GOAL:
Reproduce the part of the data that opens with the line containing "Roof Ridge' label" and closes at the end of the data, word for word and with both ends included. Omit the pictures from the output.
* * * *
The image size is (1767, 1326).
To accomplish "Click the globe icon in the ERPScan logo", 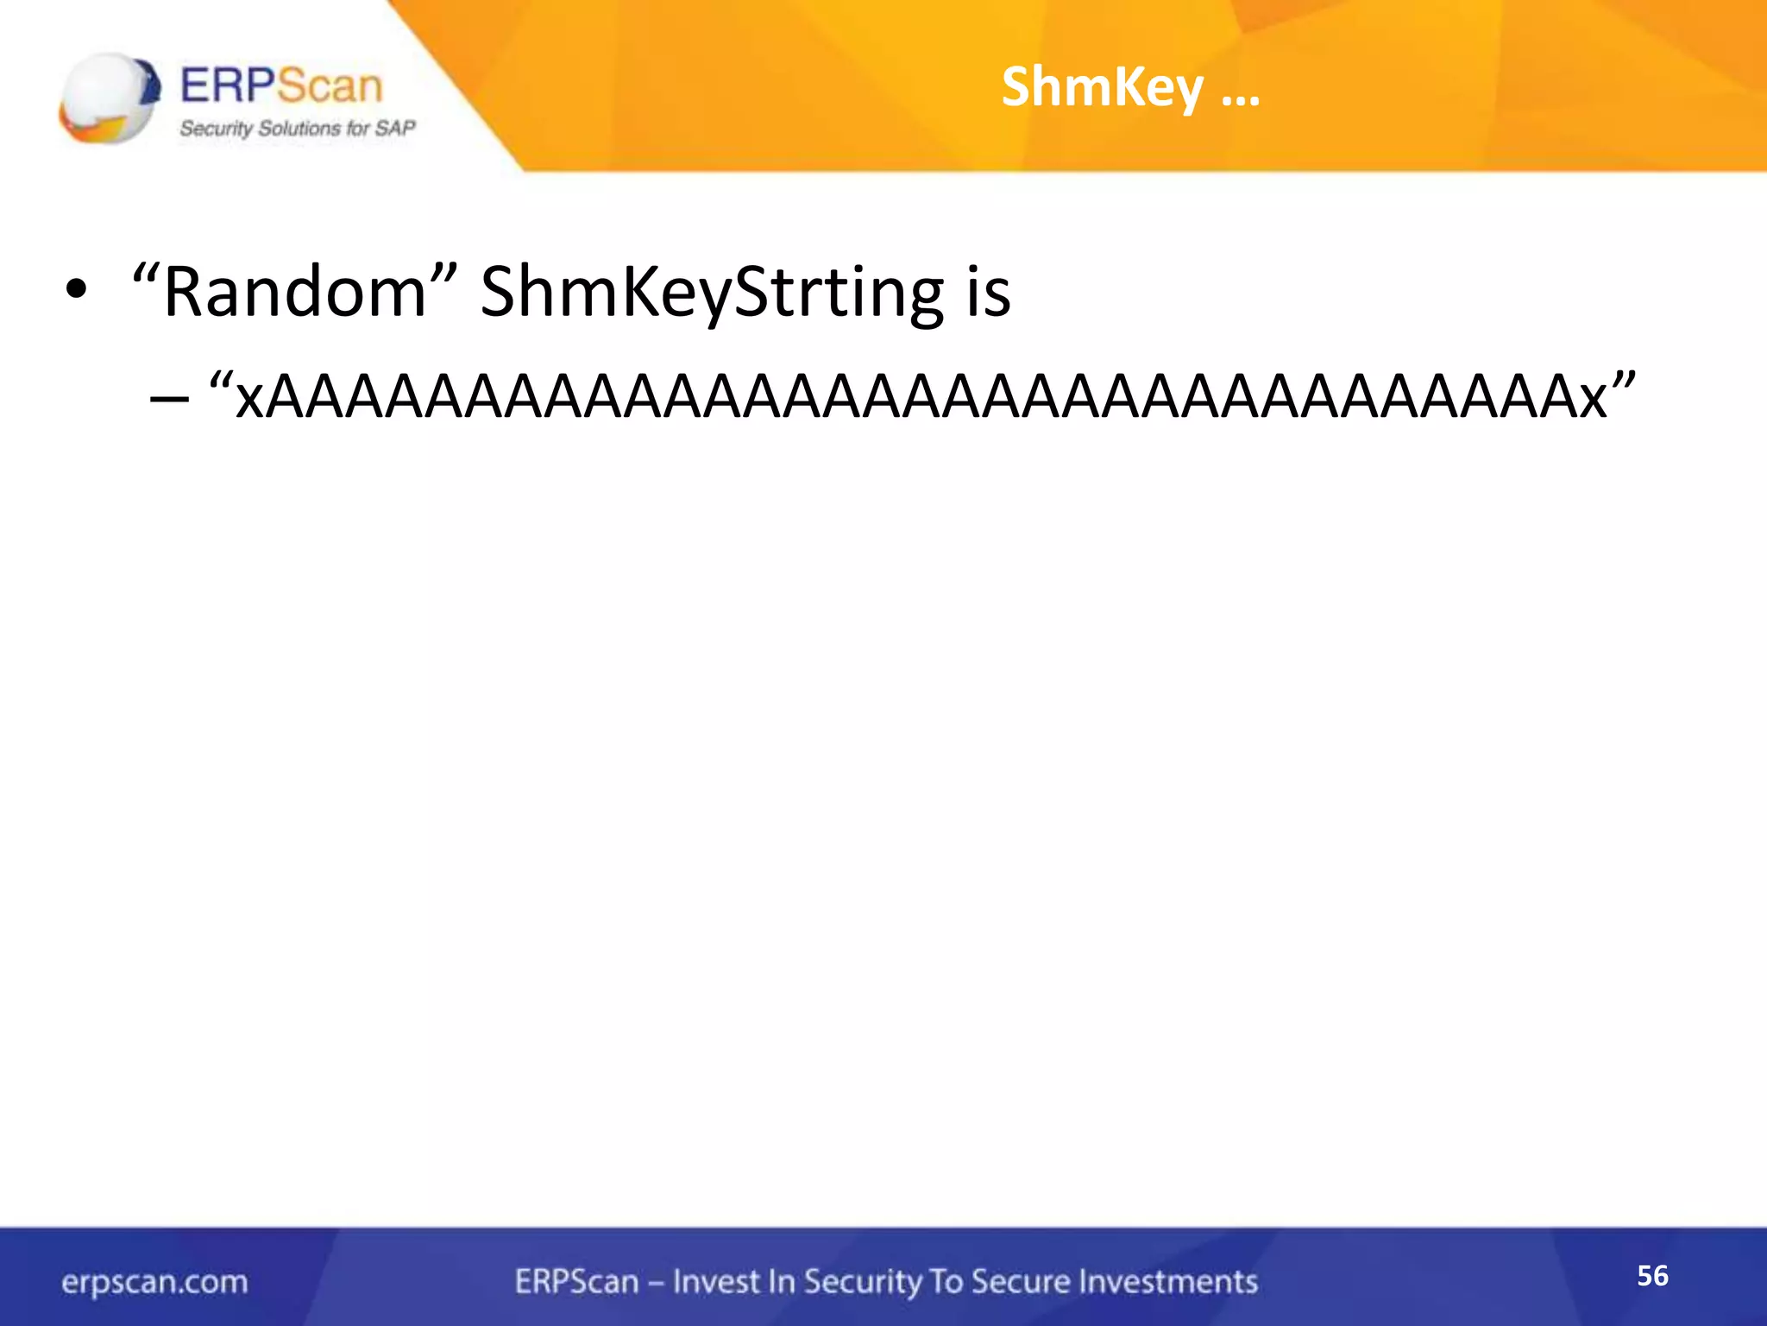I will pyautogui.click(x=109, y=98).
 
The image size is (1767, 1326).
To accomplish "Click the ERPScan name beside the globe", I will pyautogui.click(x=281, y=86).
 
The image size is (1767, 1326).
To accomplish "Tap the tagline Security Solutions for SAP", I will pyautogui.click(x=297, y=129).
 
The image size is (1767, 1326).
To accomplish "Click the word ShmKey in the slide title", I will pyautogui.click(x=1102, y=88).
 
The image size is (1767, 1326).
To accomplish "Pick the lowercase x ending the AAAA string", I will pyautogui.click(x=1593, y=401).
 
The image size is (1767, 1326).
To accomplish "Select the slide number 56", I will pyautogui.click(x=1652, y=1275).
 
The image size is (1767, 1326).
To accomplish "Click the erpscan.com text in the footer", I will pyautogui.click(x=154, y=1282).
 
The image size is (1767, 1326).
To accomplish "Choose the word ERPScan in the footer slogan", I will pyautogui.click(x=576, y=1282).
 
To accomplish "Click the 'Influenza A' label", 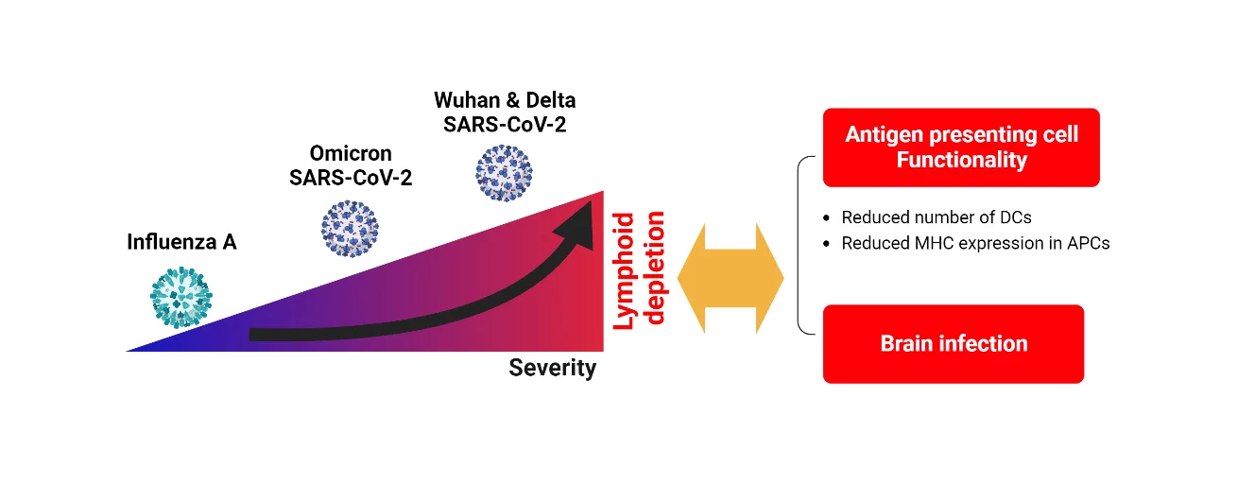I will tap(181, 242).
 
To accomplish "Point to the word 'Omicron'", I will tap(350, 153).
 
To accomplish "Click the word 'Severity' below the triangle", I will tap(552, 368).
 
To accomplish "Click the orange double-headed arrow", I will tap(731, 278).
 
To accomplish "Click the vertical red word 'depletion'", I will tap(654, 268).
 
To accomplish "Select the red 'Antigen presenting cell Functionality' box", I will tap(961, 147).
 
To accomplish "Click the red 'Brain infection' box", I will tap(953, 343).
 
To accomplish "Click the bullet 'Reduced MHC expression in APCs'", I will tap(974, 243).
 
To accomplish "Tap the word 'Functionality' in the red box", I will tap(961, 160).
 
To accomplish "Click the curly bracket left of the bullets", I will tap(802, 246).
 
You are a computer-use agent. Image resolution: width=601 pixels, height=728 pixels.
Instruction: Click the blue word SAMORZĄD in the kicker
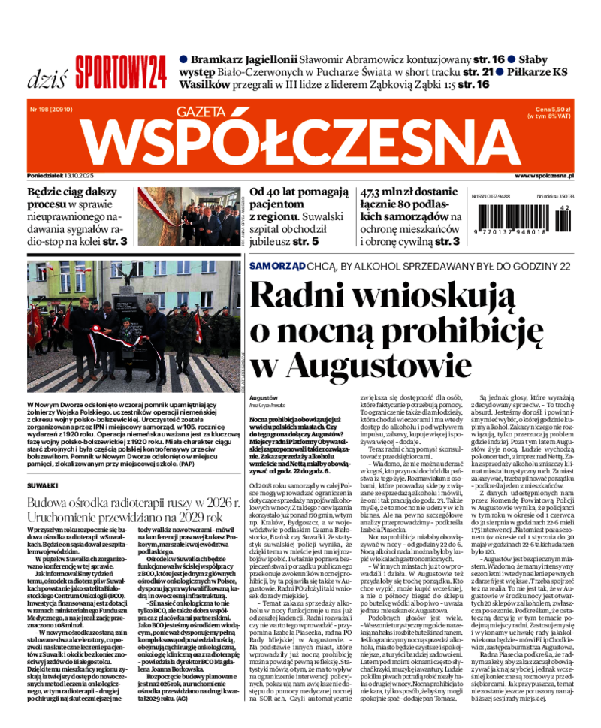coord(277,266)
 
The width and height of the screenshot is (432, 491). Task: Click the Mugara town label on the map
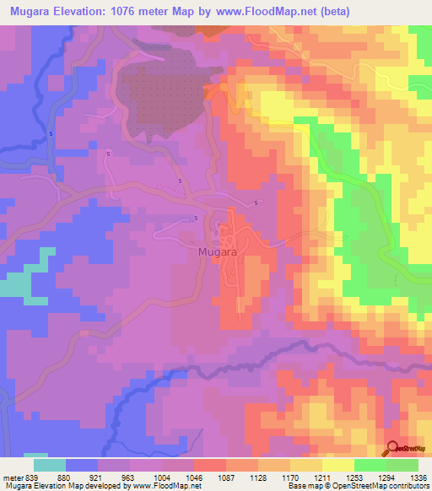pos(216,251)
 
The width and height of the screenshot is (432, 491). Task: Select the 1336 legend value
pos(419,476)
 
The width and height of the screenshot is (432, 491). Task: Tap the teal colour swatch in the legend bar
pos(50,465)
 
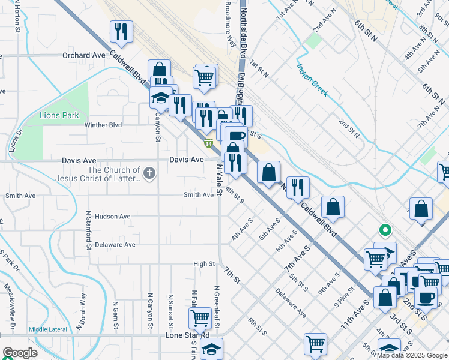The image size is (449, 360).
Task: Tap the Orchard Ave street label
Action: click(83, 55)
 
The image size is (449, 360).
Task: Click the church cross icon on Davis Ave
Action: click(149, 174)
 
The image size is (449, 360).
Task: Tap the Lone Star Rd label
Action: click(187, 335)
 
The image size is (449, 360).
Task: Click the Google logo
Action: click(20, 353)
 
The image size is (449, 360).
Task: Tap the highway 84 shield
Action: click(208, 143)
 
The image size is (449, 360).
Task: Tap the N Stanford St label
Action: click(88, 229)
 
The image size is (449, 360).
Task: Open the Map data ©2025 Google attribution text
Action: click(411, 355)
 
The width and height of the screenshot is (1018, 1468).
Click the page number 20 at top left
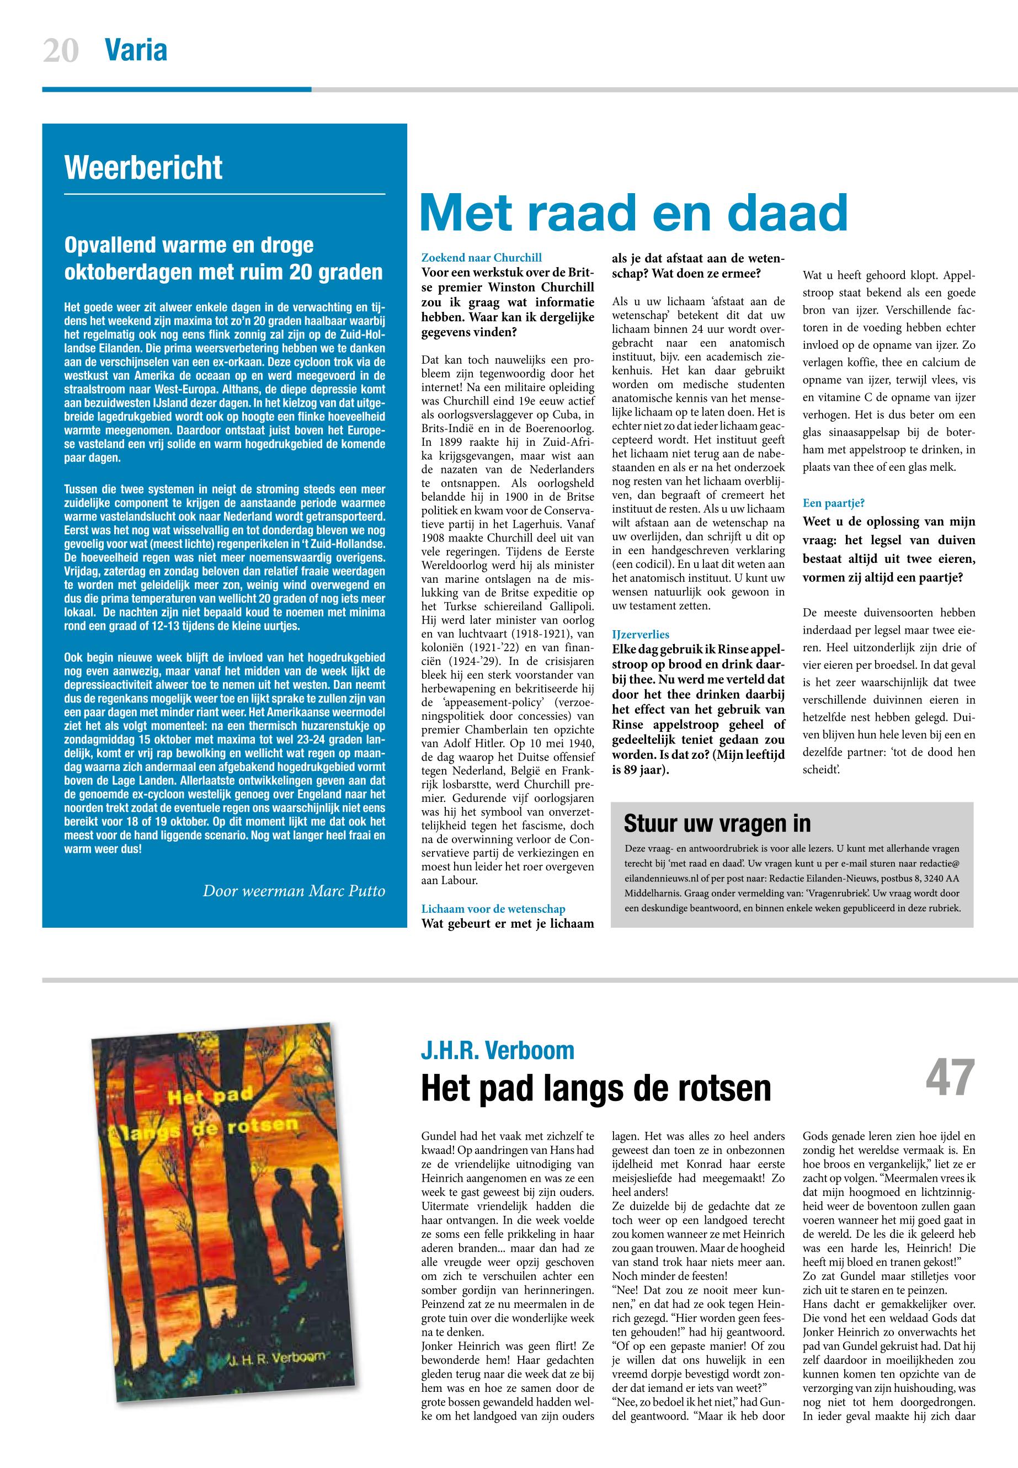(x=61, y=50)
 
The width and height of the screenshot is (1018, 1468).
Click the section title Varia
(x=136, y=50)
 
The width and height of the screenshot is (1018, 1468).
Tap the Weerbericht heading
(x=143, y=167)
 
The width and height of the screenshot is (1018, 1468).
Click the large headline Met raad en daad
(x=633, y=212)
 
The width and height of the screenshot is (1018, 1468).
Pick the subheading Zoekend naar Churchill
(x=482, y=258)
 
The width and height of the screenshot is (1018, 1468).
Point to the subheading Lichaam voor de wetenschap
(x=493, y=908)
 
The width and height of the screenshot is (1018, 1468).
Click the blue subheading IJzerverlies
(x=641, y=634)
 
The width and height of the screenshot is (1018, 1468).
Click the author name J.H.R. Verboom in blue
(x=498, y=1050)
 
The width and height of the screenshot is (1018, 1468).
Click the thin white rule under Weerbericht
(x=225, y=193)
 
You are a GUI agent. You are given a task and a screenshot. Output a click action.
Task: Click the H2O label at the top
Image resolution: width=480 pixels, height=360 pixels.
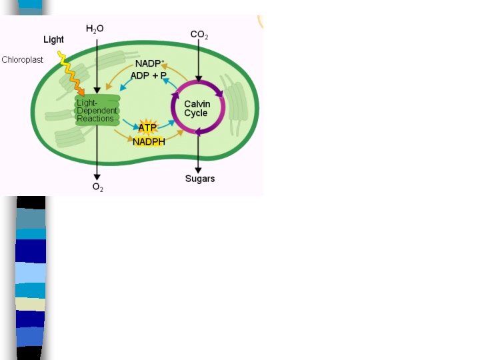click(95, 29)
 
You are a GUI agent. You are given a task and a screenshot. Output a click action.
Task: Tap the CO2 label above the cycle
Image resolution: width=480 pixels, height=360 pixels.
click(199, 35)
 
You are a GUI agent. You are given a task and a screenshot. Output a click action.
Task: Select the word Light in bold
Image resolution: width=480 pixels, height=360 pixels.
click(53, 40)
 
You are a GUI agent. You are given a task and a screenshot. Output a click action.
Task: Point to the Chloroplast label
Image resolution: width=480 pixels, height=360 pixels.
click(22, 60)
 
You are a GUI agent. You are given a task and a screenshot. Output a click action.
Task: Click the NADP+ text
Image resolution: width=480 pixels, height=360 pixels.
click(149, 63)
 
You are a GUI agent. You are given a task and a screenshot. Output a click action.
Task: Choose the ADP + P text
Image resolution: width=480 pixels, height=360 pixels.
click(148, 75)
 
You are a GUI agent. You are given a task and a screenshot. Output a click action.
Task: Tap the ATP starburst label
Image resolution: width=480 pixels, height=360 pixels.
click(147, 127)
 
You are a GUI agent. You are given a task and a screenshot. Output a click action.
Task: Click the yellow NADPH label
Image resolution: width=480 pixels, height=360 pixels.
click(149, 141)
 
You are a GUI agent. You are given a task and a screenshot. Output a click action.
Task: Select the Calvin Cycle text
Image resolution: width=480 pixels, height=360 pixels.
click(197, 109)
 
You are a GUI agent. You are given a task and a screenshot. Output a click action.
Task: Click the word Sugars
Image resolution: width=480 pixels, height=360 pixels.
click(200, 179)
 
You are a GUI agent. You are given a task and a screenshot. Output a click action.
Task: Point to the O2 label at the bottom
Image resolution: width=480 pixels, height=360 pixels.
click(97, 187)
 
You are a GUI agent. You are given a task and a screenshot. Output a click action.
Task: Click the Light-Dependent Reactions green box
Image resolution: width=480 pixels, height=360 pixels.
click(97, 111)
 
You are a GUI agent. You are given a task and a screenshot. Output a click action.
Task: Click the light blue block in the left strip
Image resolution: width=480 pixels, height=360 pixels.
click(31, 273)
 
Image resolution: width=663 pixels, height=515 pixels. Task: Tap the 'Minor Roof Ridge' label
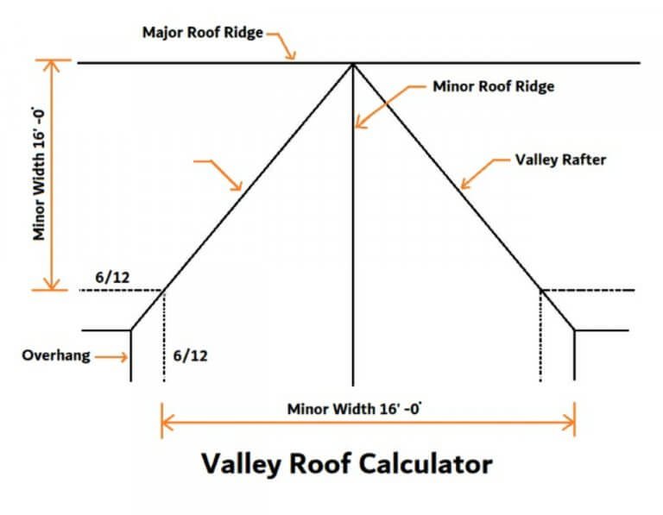pyautogui.click(x=493, y=86)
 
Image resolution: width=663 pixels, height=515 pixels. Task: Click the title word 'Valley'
pyautogui.click(x=239, y=464)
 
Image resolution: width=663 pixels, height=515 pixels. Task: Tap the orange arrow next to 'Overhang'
pyautogui.click(x=110, y=355)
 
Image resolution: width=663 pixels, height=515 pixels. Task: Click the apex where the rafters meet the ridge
pyautogui.click(x=353, y=64)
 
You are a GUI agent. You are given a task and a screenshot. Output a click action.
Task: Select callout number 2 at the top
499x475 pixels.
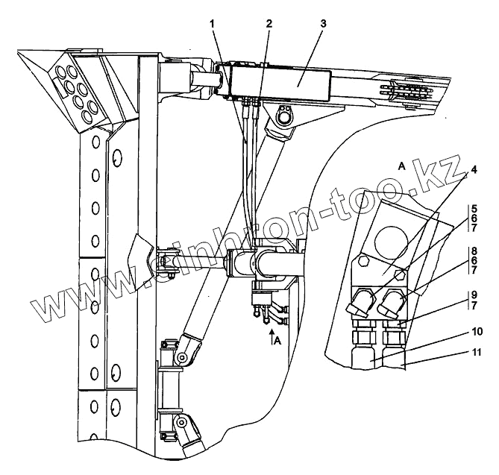[267, 23]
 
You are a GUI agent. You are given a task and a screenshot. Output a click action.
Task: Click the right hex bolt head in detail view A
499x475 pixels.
[402, 274]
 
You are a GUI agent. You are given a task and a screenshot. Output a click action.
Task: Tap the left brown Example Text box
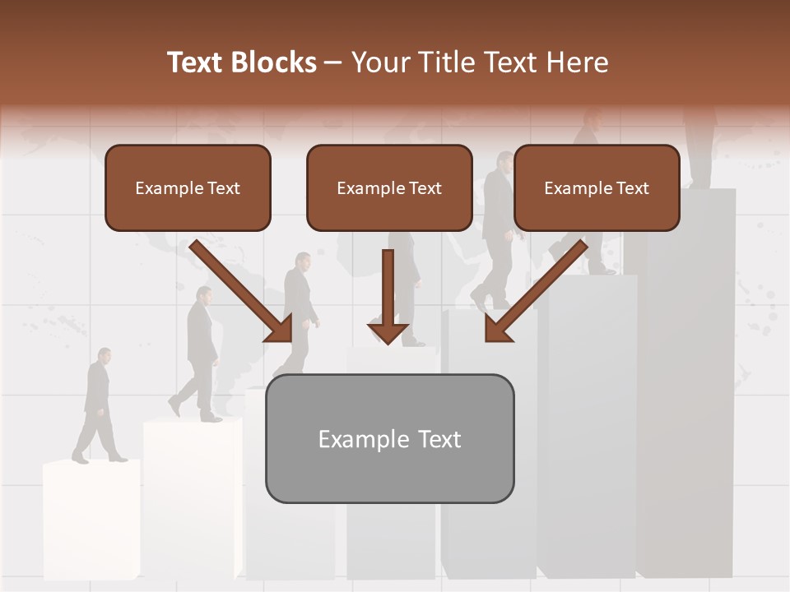[188, 187]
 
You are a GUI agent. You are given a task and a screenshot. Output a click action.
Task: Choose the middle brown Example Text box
[389, 187]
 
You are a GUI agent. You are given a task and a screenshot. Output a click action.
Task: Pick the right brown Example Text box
[597, 187]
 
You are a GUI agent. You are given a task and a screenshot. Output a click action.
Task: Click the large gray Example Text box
[389, 438]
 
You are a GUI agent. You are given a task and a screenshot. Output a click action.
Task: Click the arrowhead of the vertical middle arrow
[388, 334]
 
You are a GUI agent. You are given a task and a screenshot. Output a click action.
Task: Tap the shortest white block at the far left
[91, 518]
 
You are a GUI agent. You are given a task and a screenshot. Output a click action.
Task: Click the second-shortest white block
[191, 493]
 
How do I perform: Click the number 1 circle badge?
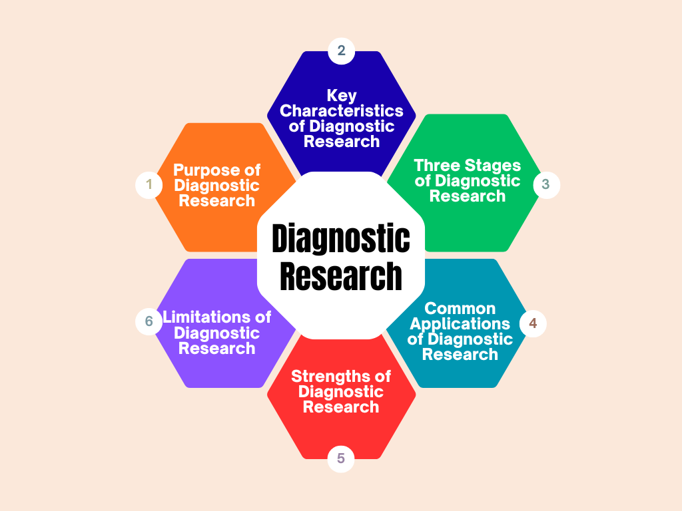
* * * *
ANSWER TO THIS PROBLEM:
Image resolution: width=663 pixels, height=515 pixels. Task: Tap the 'Minor Roof Ridge' label
pyautogui.click(x=493, y=86)
 
Image resolution: width=663 pixels, height=515 pixels. Task: Click the title word 'Valley'
pyautogui.click(x=239, y=464)
 
Image resolution: width=663 pixels, height=515 pixels. Task: Tap the orange arrow next to 'Overhang'
pyautogui.click(x=110, y=355)
 
Image resolution: width=663 pixels, height=515 pixels. Task: Click the apex where the rafters meet the ridge
pyautogui.click(x=353, y=64)
 
You are a GUI agent. You are given a task and a screenshot. Output a click action.
Task: Select callout number 2 at the top
499x475 pixels.
[267, 23]
 
You are a GUI agent. You are given a task and a screenshot. Output a click action.
Task: Click the right hex bolt head in detail view A
499x475 pixels.
[402, 274]
 
You are a GUI agent. You are given a task and a screenshot. Output a click action.
Task: Tap the left brown Example Text box
[188, 187]
 
You are a GUI agent. You are given a task and a screenshot. Output a click action.
Task: Choose the middle brown Example Text box
[389, 187]
 
You are a GUI agent. You are given a task and a screenshot. Output a click action.
Task: Pick the right brown Example Text box
[597, 187]
 
You are a GUI agent. You are given a task and a screenshot. Output a click action.
Task: Click the large gray Example Text box
[389, 438]
 
You are a GUI agent. You are given a task and a screenshot. Output a click action.
Task: Click the arrowhead of the vertical middle arrow
[388, 334]
 
You are a GUI agent. You are given a task and a screenshot. Output a click action.
Task: Tap the shortest white block at the far left
[91, 518]
 
You are a GUI agent. You are given a task and a screenshot. Output a click action.
Task: Click the second-shortest white block
[191, 493]
 
How do I perform: Click the number 1 circle badge?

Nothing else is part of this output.